Monday 15 August 2016

UNESCO World Heritage listed does not necessarily mean beautiful


With a need to change flights in Brasilia, I decided to add in a stopover so as to see this strange city.  Inaugurated in 1960, it was apparently built in 41 months following the decision of the Brazilian president of the time, Kubitscheck, to move the capital there.  The main buildings - that led to its UNESCO listing - were all designed by the Brazilian architect Oscar Niemeyer, who was a big fan of concrete.  It seems he liked open space, too - especially open space covered in concrete.

I guess at the time it looked bold and futuristic, but now those 'iconic' 28-storey towers just look to me like concrete tower blocks, of the kind I would expect to see in some unfortunate housing estate in Birmingham.  'Brutalist' is the term I think we use for it these days.

I suppose the Metropolitan Cathedral still has something going for it, though I'm not sure about that bell-tower.  Again, I suppose it was futuristic in 1960, but now just looks a bit odd.

This is the Justice statue in front of the Supreme Federal Court:


Just too bare, too much concrete and not enough plants.
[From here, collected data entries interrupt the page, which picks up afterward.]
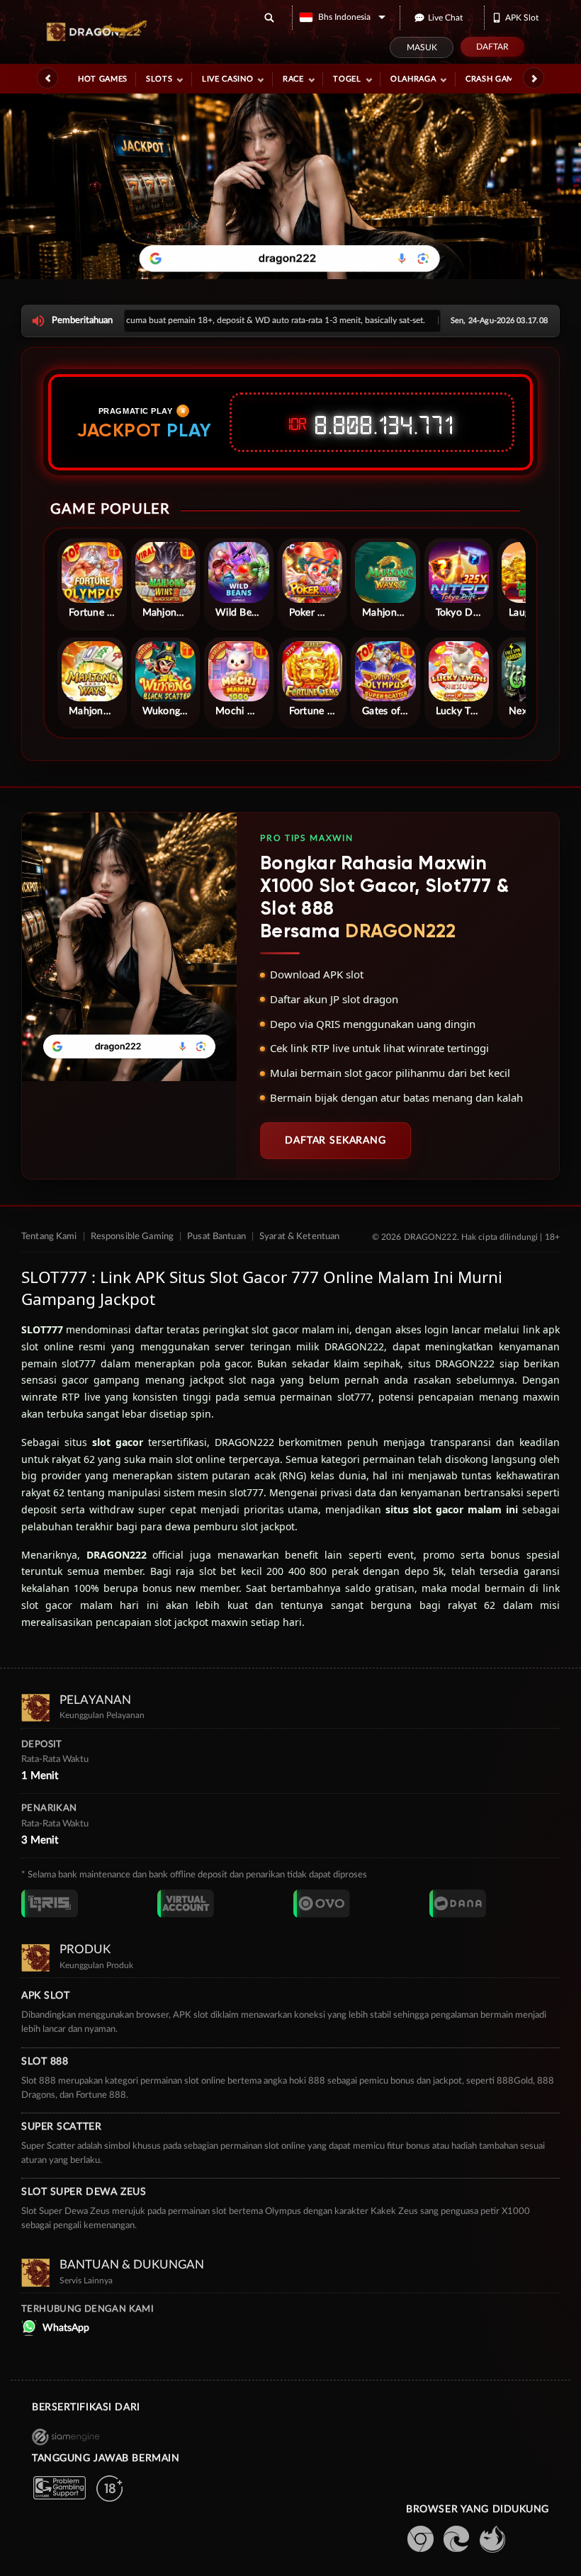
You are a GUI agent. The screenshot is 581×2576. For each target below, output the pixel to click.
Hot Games (103, 79)
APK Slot (521, 17)
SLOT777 (42, 1329)
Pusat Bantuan (216, 1236)
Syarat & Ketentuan (299, 1236)
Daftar (492, 47)
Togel (347, 79)
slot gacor (117, 1442)
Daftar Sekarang (335, 1141)
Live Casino (227, 79)
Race (293, 79)
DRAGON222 (116, 1554)
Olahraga (413, 79)
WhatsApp (66, 2328)
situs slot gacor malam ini (451, 1509)
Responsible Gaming (132, 1236)
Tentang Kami (49, 1236)
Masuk (422, 47)
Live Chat (445, 17)
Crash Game (492, 79)
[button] (342, 17)
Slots (159, 79)
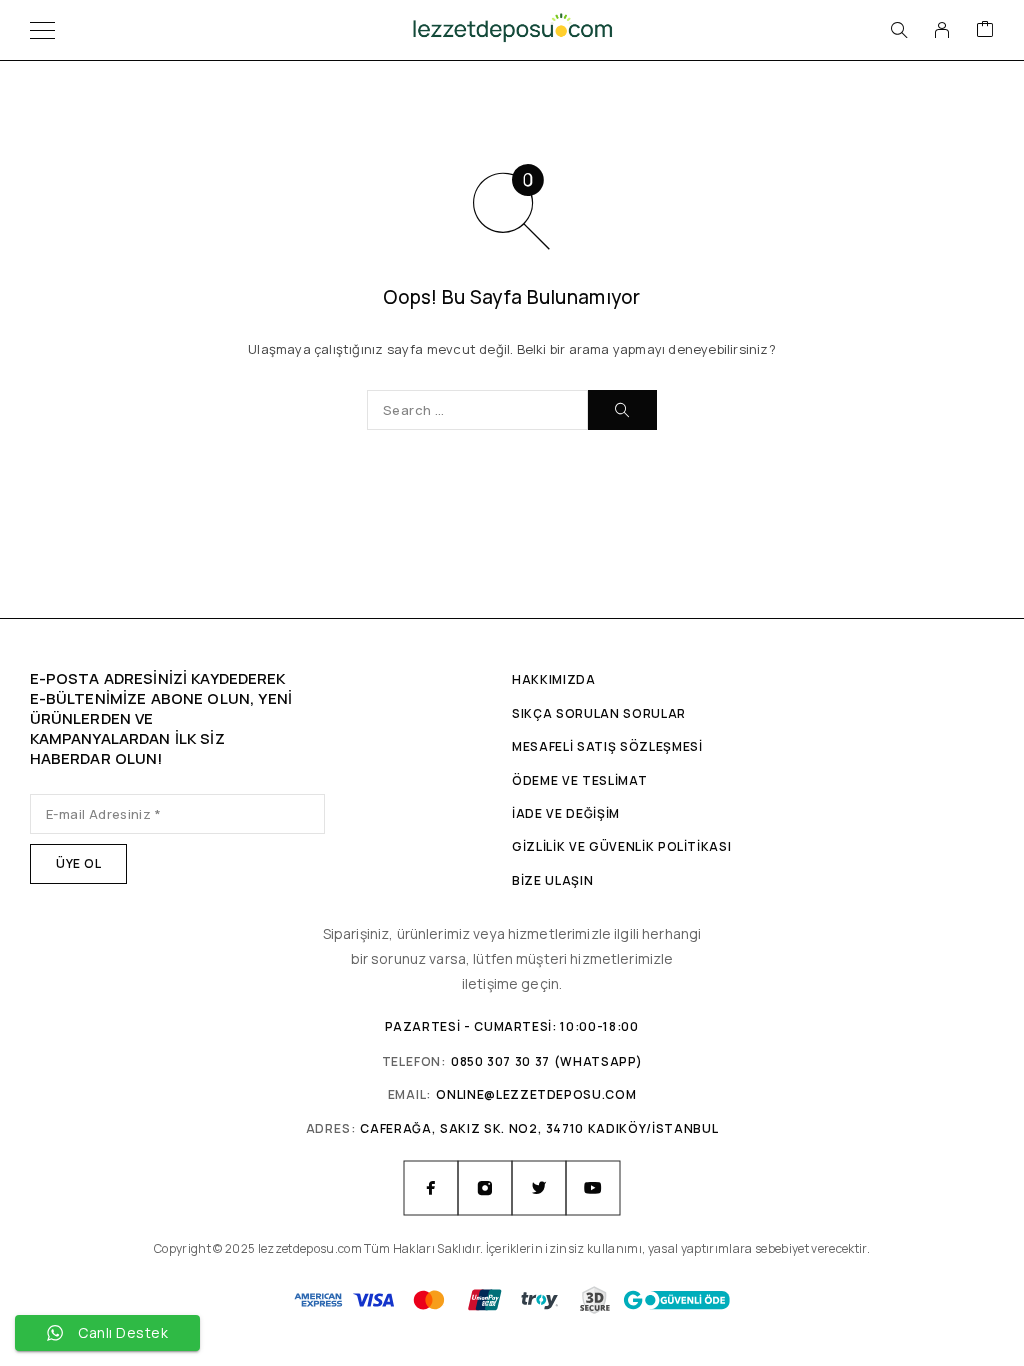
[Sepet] (985, 30)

The city is certainly not designed for pedestrians, with even more space given over to roads than to the concrete plazas.  However I spent two days tramping its streets, to see as much as I could of this truly bizarre city.  I got to go inside some of the buildings, including a rather good hour-long tour of the National Congress Palace.  The Senate Plenary Hall (the parliament), inside the down-turned dome to the right of the first photo, was quite spectacular and its design way ahead of our ancient British parliament, as each member has a designated seat, all of which are connected up, with digital sign-in and electronic voting (buttons for yes, no and abstain).

The city does do stained glass rather well though - this in one wall of the Pantheon of the Fatherland and Freedom - quite beautiful:

I also trekked the two hours along one 'wing' of the city (which was planned in the shape of a bird or aeroplane) to the Temple of Goodwill, supposedly the most visited monument in Brasilia, but in reality for a pretty minority audience (you walk around a spiral of black granite that represents the difficult path so far in your life, and reaching a small bronze plaque in the middle of the temple, you are standing under the world's largest single crystal (apparently), from where the path spirals out again but this time in white, symbolisng re-emergence on a new path...).  Underneath is a well-appointed 'Egyptian room' (with copies of ancient Egyptian paintings on the walls, a bust of Nefertiti and so on), with no explanation given as to what this has to do with the temple above. I guess the kind of people who believe that crystals have special energy fields are also quite often into Egyptology?  My favourite aspect of this place was the pair of burrowing owls sitting on the grass outside!

The Sanctuary of Dom Bosco was rather nicer, nothing strange about the place but a lovely peaceful feeling from the blue light from another nice example of the use of stained glass:


Can't say that I'm too unhappy to be moving on from here though, flying tomorrow to Cuiaba to start my holiday in the Pantanal!